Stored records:
※

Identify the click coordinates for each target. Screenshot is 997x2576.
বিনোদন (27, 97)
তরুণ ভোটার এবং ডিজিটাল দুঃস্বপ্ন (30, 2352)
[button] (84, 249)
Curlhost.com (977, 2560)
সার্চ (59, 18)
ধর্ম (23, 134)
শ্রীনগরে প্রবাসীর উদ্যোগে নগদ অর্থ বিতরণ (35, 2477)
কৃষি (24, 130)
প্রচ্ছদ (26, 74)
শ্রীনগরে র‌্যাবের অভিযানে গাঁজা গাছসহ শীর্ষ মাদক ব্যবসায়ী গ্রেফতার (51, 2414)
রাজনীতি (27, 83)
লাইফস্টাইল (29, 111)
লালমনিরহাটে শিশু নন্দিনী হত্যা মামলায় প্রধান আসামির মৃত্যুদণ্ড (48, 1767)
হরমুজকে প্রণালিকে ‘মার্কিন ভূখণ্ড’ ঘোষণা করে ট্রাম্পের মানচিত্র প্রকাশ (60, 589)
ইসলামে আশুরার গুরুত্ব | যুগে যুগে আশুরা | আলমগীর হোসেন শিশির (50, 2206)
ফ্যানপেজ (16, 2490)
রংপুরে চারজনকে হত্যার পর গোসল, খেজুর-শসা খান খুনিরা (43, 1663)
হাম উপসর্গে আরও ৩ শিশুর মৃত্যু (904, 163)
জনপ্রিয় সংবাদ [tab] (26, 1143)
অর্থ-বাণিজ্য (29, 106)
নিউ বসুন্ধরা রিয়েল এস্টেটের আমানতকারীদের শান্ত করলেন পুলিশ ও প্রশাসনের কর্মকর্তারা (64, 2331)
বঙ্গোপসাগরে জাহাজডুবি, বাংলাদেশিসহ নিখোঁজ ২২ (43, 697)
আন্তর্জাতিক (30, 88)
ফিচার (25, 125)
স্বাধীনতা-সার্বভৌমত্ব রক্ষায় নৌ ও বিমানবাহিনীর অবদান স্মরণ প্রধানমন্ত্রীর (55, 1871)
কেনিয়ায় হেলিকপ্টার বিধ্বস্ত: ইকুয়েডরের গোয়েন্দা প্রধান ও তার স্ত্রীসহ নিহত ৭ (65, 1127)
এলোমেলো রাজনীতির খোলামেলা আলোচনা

※

* [What to do]:
Copy out the lines above word for word, stopping after the line containing "আন্তর্জাতিক (30, 88)".

* [Answer for the task]:
Identify the click coordinates for each target. Screenshot is 997x2576.
বিনোদন (27, 97)
তরুণ ভোটার এবং ডিজিটাল দুঃস্বপ্ন (30, 2352)
[button] (84, 249)
Curlhost.com (977, 2560)
সার্চ (59, 18)
ধর্ম (23, 134)
শ্রীনগরে প্রবাসীর উদ্যোগে নগদ অর্থ বিতরণ (35, 2477)
কৃষি (24, 130)
প্রচ্ছদ (26, 74)
শ্রীনগরে র‌্যাবের অভিযানে গাঁজা গাছসহ শীর্ষ মাদক ব্যবসায়ী গ্রেফতার (51, 2414)
রাজনীতি (27, 83)
লাইফস্টাইল (29, 111)
লালমনিরহাটে শিশু নন্দিনী হত্যা মামলায় প্রধান আসামির মৃত্যুদণ্ড (48, 1767)
হরমুজকে প্রণালিকে ‘মার্কিন ভূখণ্ড’ ঘোষণা করে ট্রাম্পের মানচিত্র প্রকাশ (60, 589)
ইসলামে আশুরার গুরুত্ব | যুগে যুগে আশুরা | আলমগীর হোসেন শিশির (50, 2206)
ফ্যানপেজ (16, 2490)
রংপুরে চারজনকে হত্যার পর গোসল, খেজুর-শসা খান খুনিরা (43, 1663)
হাম উপসর্গে আরও ৩ শিশুর মৃত্যু (904, 163)
জনপ্রিয় সংবাদ [tab] (26, 1143)
অর্থ-বাণিজ্য (29, 106)
নিউ বসুন্ধরা রিয়েল এস্টেটের আমানতকারীদের শান্ত করলেন পুলিশ ও প্রশাসনের কর্মকর্তারা (64, 2331)
বঙ্গোপসাগরে জাহাজডুবি, বাংলাদেশিসহ নিখোঁজ ২২ (43, 697)
আন্তর্জাতিক (30, 88)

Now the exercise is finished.